Set-up report Philip Island round 15


Round 15: Circuit: Phillip Island, Australia 
Track length: 4448 m 
Opened: 1956 
Fastest Lap Ever: 1' 30.068 (Valentino Rossi, 2003) 
MotoGP lap record: 1' 31.421 (Valentino Rossi, 2003) 
Last year MotoGP winner: Valentino Rossi 
Circuit tel: +61 3 59522710 
Circuit web site: 

2003 MotoGP race summary
Despite the eventual result, which saw Carlos Checa and Marco Melandri finish the Australian Grand Prix with an lowly eighth place and a DNF, it was one of the most determined rides in one of the most hard fought races this season by the Yamaha pair. Both riders attacked the opening stages of the 27-lap race, with Melandri slipping into fourth by turn one, third by the end of the first lap, before clinching the lead on lap two.

The Italian then held on to the lead until lap four, after some sensational passing moves, when Troy Bayliss (Ducati) made contact with the back of the factory YZR-M1 and forcing the 2002 GP250 World Champion back to third. The Italian recovered to cross the line in second place the following lap and was set to chase down race leader Valentino Rossi (Honda) when he highsided his M1 exiting the penultimate turn. Melandri – who technically led the race at the beginning of that unlucky 13th lap, after Rossi received a 10 second penalty for passing under the yellow flag – limped away from the incident with a dislocated right shoulder and haematoma to his left heel.

With the top ten covered by less than two seconds during the first five laps it looked as though any one of the lead group could have taken the race win. After a difficult start Checa found himself at the rear of this pack before gradually working his way through to feature in the battle for the final podium place. It was a charge between Nicky Hayden (Honda), Sete Gibernau (Honda) and Tohru Ukawa (Honda). The trio eventually finished third, fourth and fifth respectively, after Checa ran off the circuit at MG corner and rejoined to finish eighth behind Olivier Jacque (Yamaha) and Shinya Nakano (Yamaha).

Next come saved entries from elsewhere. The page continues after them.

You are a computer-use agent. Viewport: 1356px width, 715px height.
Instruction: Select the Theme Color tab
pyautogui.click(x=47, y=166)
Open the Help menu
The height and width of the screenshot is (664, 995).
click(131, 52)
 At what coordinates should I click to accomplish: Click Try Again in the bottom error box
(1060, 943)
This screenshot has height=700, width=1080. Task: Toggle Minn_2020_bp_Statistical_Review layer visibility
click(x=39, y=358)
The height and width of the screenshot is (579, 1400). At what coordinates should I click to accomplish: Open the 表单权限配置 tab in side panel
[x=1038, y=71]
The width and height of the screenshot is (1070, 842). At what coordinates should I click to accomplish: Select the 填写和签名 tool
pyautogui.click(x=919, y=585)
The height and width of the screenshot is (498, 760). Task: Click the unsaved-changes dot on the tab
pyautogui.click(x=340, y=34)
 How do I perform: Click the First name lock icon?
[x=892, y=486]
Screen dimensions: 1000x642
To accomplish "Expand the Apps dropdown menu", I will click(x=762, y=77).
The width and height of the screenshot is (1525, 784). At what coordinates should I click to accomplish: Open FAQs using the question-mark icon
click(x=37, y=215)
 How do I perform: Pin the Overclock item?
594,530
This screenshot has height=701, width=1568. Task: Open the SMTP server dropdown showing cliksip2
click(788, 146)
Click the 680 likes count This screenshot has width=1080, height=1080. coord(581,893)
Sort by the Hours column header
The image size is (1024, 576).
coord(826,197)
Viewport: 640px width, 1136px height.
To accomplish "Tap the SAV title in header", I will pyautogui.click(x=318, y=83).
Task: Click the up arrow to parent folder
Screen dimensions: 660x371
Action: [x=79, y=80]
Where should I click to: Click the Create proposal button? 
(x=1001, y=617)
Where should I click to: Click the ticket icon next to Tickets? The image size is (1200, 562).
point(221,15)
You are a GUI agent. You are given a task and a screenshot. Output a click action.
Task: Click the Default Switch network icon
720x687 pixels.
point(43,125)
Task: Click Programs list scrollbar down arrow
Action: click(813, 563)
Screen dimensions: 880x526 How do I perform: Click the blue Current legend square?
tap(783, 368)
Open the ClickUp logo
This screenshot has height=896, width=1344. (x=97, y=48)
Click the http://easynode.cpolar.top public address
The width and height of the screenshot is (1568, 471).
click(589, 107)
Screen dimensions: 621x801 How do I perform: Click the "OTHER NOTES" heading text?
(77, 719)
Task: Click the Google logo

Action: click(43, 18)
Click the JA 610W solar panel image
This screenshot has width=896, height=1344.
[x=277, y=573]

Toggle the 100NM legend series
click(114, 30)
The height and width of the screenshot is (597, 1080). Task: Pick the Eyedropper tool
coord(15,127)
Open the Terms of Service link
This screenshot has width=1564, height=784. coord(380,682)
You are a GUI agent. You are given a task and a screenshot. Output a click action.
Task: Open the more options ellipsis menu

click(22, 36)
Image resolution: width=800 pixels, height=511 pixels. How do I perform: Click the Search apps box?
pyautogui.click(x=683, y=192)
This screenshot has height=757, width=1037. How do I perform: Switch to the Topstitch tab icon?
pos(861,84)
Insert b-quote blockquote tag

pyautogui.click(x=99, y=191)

The highlight of the Island event, however, was put on by recently crowned world champ Valentino Rossi. Despite Rossi’s 10 second penalty he put in a dominating performance to cross the line 15.212 seconds ahead second placed Loris Capirossi (Ducati). The penalty resulted in Rossi taking the win by an official 5.212 seconds.

Set-up report YZR-M1
The fast flowing nature of Phillip Island is a favourite of many riders, often lending itself to close racing – allowing riders with 250 horsepower underneath them the rare opportunity to attack the circuit. With this in mind the set-up of the machine will need to offer good linear acceleration and turning ability, rather than braking stability – a given considering there’s really only one hard braking area. The key is a high-speed average, not just a top-speed – the result of the long high-speed sweeping corners.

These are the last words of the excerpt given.